In and of itself, salinity is not a barrier to the presence or proliferation of N2 fixers (Moisander et al. 2002b). There are diverse marine analogs to the freshwater heterocystous and non-heterocystous diazotrophs. However, many of these analogs observed in N-deficient marine waters are associated with sediments, higher plants (e.g., marsh- and seagrasses), biofilms, and reefs. These are sites of protection from high degrees of turbulence and mixing, and they are relatively rich sites of macro- and micronutrients needed to support N2 fixation (Paerl 1990). It is therefore concluded that the overall paucity of N2 fixation and resultant persistent N limitation in marine waters can be attributed to many factors in addition to P limitation.
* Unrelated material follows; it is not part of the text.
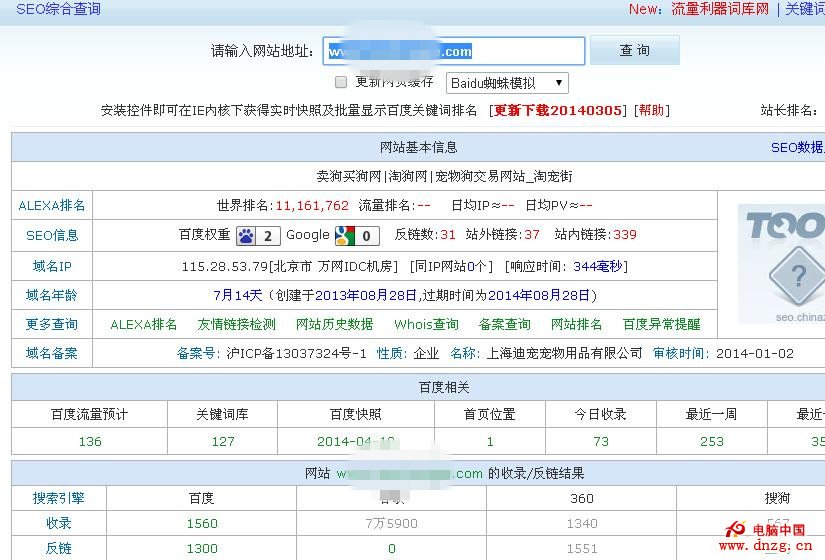
Task: Click the 更新下载20140305 link
Action: click(x=558, y=110)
There are numerous additional reasons to warrant reducing N loading as a means of controlling eutrophication along the freshwater to marine continuum. Some of the most serious and detrimental symptoms of eutrophication along this continuum can be attributed to excessive N loading. These include toxin-producing blooms of non-N2-fixing cyanobacteria, most notably the buoyant planktonic scum-former Microcystis and filamentous planktonic Planktothrix, as well as filamentous benthic genera such as Lyngbya and Oscillatoria in freshwater and oligohaline habitats, while downstream mesohaline to euhaline waters are more often dominated by eukaryotic bloom taxa, including dinoflagellates, diatoms, cryptophytes, chrysophytes, and prymnesiophytes. In many instances, recent blooms of these nuisance taxa can be attributed to excessive N loading (Granéli and Turner 2008; Paerl 1997; Paerl and Fulton 2006). Only reducing P inputs to systems impacted by these blooms will not solve the eutrophication problem, certainly not in the short term, because the high levels of productivity and organic carbon production promoted by excessive N loading will stimulate “internal” nutrient recycling of P. In effect, excessive N loading makes P more available. In large lake, reservoir, river, and estuarine and coastal systems that have experienced a long history of either natural or anthropogenic P enrichment, N input reductions can be a highly effective way of reducing overall ecosystem productivity/eutrophication, while enabling the system to gradually “wean” itself of stored P.

Concluding Remarks

In conclusion, when one looks beyond the single system interpretation of nutrient limitation and related eutrophication dynamics to the entire freshwater to marine continuum, it turns out that P limitation is only part of the story. It is essential that we examine and evaluate nutrient limitation and its effects on this larger continuum scale because natural and human influences that affect upstream waters can have significant and adverse consequences on downstream waters, especially if they differ in the nutrient(s) that control production and nutrient cycling. There appear to be important inter-nutrient feedbacks operating when single nutrient reductions are imposed on a component of this continuum; these can have negative impacts on downstream estuarine and coastal waters. Recent experiences increasingly point to the importance and long-term efficacy of dual, as opposed to single, nutrient reduction strategies as a means of controlling eutrophication along the entire continuum.